◆ **AIM**:
Copy every line of the material below without changing anything.
----- RECORDS FOR PROCESSING
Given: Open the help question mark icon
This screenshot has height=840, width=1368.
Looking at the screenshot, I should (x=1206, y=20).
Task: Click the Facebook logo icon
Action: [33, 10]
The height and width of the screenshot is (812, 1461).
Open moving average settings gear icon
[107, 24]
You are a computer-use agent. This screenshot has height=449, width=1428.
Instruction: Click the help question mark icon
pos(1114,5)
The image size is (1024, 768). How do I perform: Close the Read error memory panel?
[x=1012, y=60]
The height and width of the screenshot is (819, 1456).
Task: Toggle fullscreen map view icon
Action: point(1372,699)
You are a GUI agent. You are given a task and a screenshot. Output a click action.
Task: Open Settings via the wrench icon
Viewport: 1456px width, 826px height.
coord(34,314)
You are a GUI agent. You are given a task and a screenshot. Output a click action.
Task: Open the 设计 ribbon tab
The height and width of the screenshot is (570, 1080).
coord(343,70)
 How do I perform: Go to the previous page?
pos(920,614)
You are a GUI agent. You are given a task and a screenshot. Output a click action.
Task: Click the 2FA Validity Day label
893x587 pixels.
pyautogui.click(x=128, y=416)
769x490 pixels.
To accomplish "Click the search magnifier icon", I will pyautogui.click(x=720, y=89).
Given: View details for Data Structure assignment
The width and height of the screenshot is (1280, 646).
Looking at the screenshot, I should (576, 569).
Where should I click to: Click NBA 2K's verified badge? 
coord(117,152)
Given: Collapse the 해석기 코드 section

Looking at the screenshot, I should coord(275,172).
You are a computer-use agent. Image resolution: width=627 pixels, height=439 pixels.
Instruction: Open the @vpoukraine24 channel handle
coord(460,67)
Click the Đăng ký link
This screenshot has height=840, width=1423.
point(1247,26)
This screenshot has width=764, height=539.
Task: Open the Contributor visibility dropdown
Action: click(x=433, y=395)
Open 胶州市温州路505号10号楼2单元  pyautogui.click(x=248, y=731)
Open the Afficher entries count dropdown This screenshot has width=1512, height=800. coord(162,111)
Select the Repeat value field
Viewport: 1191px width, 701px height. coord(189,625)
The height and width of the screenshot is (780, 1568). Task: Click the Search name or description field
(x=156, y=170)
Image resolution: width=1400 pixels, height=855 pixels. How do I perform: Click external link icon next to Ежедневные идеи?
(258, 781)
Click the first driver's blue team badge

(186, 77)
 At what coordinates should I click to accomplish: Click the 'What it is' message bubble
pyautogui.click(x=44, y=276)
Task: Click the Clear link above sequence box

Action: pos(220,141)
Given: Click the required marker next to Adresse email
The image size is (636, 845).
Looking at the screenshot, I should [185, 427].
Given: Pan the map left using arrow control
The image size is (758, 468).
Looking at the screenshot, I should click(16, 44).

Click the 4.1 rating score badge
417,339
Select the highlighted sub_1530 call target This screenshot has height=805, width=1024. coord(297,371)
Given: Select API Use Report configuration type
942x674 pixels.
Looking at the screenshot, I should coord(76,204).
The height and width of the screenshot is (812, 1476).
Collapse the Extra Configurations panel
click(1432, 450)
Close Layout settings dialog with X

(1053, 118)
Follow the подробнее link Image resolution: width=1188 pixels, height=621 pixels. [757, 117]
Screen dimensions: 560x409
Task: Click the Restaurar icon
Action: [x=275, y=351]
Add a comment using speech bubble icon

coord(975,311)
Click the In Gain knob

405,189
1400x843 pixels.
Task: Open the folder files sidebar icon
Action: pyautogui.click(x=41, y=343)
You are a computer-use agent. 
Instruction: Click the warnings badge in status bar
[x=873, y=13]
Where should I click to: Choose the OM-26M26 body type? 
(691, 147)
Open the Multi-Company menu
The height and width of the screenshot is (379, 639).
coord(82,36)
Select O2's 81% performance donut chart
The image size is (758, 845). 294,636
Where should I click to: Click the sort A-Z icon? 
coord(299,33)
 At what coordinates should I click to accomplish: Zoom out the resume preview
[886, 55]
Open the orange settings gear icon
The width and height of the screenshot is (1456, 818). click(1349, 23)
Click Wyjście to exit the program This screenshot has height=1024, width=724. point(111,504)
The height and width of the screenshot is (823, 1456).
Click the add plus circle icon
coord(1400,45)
----------
◆ **TASK SOLUTION**:
Given: Open the help question mark icon
This screenshot has height=840, width=1368.
Looking at the screenshot, I should (x=1206, y=20).
Task: Click the Facebook logo icon
Action: [33, 10]
The height and width of the screenshot is (812, 1461).
Open moving average settings gear icon
[107, 24]
You are a computer-use agent. This screenshot has height=449, width=1428.
Instruction: Click the help question mark icon
pos(1114,5)
The image size is (1024, 768). How do I perform: Close the Read error memory panel?
[x=1012, y=60]
The height and width of the screenshot is (819, 1456).
Task: Toggle fullscreen map view icon
Action: point(1372,699)
You are a GUI agent. You are given a task and a screenshot. Output a click action.
Task: Open Settings via the wrench icon
Viewport: 1456px width, 826px height.
coord(34,314)
You are a GUI agent. You are given a task and a screenshot. Output a click action.
Task: Open the 设计 ribbon tab
The height and width of the screenshot is (570, 1080).
coord(343,70)
 How do I perform: Go to the previous page?
pos(920,614)
You are a GUI agent. You are given a task and a screenshot. Output a click action.
Task: Click the 2FA Validity Day label
893x587 pixels.
pyautogui.click(x=128, y=416)
769x490 pixels.
To accomplish "Click the search magnifier icon", I will pyautogui.click(x=720, y=89).
Given: View details for Data Structure assignment
The width and height of the screenshot is (1280, 646).
Looking at the screenshot, I should (576, 569).
Where should I click to: Click NBA 2K's verified badge? 
coord(117,152)
Given: Collapse the 해석기 코드 section

Looking at the screenshot, I should coord(275,172).
You are a computer-use agent. Image resolution: width=627 pixels, height=439 pixels.
Instruction: Open the @vpoukraine24 channel handle
coord(460,67)
Click the Đăng ký link
This screenshot has height=840, width=1423.
point(1247,26)
This screenshot has width=764, height=539.
Task: Open the Contributor visibility dropdown
Action: click(x=433, y=395)
Open 胶州市温州路505号10号楼2单元  pyautogui.click(x=248, y=731)
Open the Afficher entries count dropdown This screenshot has width=1512, height=800. coord(162,111)
Select the Repeat value field
Viewport: 1191px width, 701px height. coord(189,625)
The height and width of the screenshot is (780, 1568). Task: Click the Search name or description field
(x=156, y=170)
Image resolution: width=1400 pixels, height=855 pixels. How do I perform: Click external link icon next to Ежедневные идеи?
(258, 781)
Click the first driver's blue team badge

(186, 77)
 At what coordinates should I click to accomplish: Click the 'What it is' message bubble
pyautogui.click(x=44, y=276)
Task: Click the Clear link above sequence box

Action: pos(220,141)
Given: Click the required marker next to Adresse email
The image size is (636, 845).
Looking at the screenshot, I should [185, 427].
Given: Pan the map left using arrow control
The image size is (758, 468).
Looking at the screenshot, I should click(16, 44).

Click the 4.1 rating score badge
417,339
Select the highlighted sub_1530 call target This screenshot has height=805, width=1024. coord(297,371)
Given: Select API Use Report configuration type
942x674 pixels.
Looking at the screenshot, I should coord(76,204).
The height and width of the screenshot is (812, 1476).
Collapse the Extra Configurations panel
click(1432, 450)
Close Layout settings dialog with X

(1053, 118)
Follow the подробнее link Image resolution: width=1188 pixels, height=621 pixels. [757, 117]
Screen dimensions: 560x409
Task: Click the Restaurar icon
Action: [x=275, y=351]
Add a comment using speech bubble icon

coord(975,311)
Click the In Gain knob

405,189
1400x843 pixels.
Task: Open the folder files sidebar icon
Action: pyautogui.click(x=41, y=343)
You are a computer-use agent. 
Instruction: Click the warnings badge in status bar
[x=873, y=13]
Where should I click to: Choose the OM-26M26 body type? 
(691, 147)
Open the Multi-Company menu
The height and width of the screenshot is (379, 639).
coord(82,36)
Select O2's 81% performance donut chart
The image size is (758, 845). 294,636
Where should I click to: Click the sort A-Z icon? 
coord(299,33)
 At what coordinates should I click to accomplish: Zoom out the resume preview
[886, 55]
Open the orange settings gear icon
The width and height of the screenshot is (1456, 818). click(1349, 23)
Click Wyjście to exit the program This screenshot has height=1024, width=724. point(111,504)
The height and width of the screenshot is (823, 1456).
Click the add plus circle icon
coord(1400,45)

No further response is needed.